> What you need to do
In the entries that follow, the first line to write out is the one containing "Image resolution: width=225, height=2576.", and the last is the one containing "BOOKEASY MEMBER LOGIN (113, 2379)". Reproduce that stretch exactly, with nothing before or after it.

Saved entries
Segment Open
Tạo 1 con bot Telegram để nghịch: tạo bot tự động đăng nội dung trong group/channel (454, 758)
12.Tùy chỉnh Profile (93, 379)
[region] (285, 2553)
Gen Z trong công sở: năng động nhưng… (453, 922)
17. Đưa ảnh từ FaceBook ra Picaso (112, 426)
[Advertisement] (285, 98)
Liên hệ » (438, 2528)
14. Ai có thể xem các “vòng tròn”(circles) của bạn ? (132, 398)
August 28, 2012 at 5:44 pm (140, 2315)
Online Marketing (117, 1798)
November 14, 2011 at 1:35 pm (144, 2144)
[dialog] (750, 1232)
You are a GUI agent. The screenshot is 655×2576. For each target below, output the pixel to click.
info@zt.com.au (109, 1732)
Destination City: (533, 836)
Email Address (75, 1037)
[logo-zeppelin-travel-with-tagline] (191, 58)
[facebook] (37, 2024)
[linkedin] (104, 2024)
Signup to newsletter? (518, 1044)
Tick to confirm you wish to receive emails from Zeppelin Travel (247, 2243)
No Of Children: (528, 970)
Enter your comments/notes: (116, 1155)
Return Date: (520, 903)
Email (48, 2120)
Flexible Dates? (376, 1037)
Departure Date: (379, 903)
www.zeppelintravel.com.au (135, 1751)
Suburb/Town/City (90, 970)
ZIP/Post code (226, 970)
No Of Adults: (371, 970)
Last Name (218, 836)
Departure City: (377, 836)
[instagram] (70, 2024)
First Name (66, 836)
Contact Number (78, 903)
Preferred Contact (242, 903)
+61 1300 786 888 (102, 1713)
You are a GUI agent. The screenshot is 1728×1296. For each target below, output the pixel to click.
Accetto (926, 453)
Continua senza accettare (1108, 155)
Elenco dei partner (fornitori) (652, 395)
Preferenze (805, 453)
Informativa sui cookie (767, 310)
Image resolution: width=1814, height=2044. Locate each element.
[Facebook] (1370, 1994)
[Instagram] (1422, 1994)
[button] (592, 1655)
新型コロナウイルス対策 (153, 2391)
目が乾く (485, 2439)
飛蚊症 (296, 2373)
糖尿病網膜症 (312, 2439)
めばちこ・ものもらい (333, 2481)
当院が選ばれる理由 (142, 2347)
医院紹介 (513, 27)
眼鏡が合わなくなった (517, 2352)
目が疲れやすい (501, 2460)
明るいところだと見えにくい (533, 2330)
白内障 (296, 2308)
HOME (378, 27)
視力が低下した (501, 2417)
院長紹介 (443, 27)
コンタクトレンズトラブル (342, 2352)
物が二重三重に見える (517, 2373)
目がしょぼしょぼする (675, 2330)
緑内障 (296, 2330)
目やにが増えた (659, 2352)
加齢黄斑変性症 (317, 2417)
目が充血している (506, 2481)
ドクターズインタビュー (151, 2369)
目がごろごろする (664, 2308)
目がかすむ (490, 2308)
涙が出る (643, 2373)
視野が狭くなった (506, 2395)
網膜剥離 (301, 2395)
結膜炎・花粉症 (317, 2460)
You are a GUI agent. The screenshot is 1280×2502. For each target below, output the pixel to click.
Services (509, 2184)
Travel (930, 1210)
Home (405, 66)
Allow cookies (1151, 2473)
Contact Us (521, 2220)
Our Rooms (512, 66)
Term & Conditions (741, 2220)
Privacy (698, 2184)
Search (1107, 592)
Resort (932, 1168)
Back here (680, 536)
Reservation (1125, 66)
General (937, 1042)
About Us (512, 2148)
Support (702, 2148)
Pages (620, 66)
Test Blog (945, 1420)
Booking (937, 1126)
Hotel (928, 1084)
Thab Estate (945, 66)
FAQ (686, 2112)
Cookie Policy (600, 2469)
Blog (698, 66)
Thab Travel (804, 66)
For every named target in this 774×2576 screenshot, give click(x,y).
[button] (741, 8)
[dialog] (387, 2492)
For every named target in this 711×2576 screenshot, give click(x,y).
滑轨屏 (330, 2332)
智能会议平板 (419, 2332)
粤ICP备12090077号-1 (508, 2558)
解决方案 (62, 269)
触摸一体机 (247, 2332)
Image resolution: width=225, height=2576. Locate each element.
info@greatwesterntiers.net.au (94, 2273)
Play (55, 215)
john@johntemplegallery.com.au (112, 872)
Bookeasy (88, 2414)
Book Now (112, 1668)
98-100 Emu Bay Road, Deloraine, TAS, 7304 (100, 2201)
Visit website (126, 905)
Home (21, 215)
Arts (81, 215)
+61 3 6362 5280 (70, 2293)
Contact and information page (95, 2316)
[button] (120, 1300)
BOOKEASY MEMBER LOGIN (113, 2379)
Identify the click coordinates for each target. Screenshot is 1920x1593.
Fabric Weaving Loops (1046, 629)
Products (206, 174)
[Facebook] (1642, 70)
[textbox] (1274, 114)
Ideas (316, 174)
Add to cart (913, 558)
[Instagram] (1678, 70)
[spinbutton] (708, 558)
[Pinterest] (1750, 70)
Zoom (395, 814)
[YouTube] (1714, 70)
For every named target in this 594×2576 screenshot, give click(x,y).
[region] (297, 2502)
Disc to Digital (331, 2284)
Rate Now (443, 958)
Segment Closed
> Written response
Image resolution: width=225, height=2576. Locate each element.
info@greatwesterntiers.net.au (94, 2273)
Play (55, 215)
john@johntemplegallery.com.au (112, 872)
Bookeasy (88, 2414)
Book Now (112, 1668)
98-100 Emu Bay Road, Deloraine, TAS, 7304 (100, 2201)
Visit website (126, 905)
Home (21, 215)
Arts (81, 215)
+61 3 6362 5280 (70, 2293)
Contact and information page (95, 2316)
[button] (120, 1300)
BOOKEASY MEMBER LOGIN (113, 2379)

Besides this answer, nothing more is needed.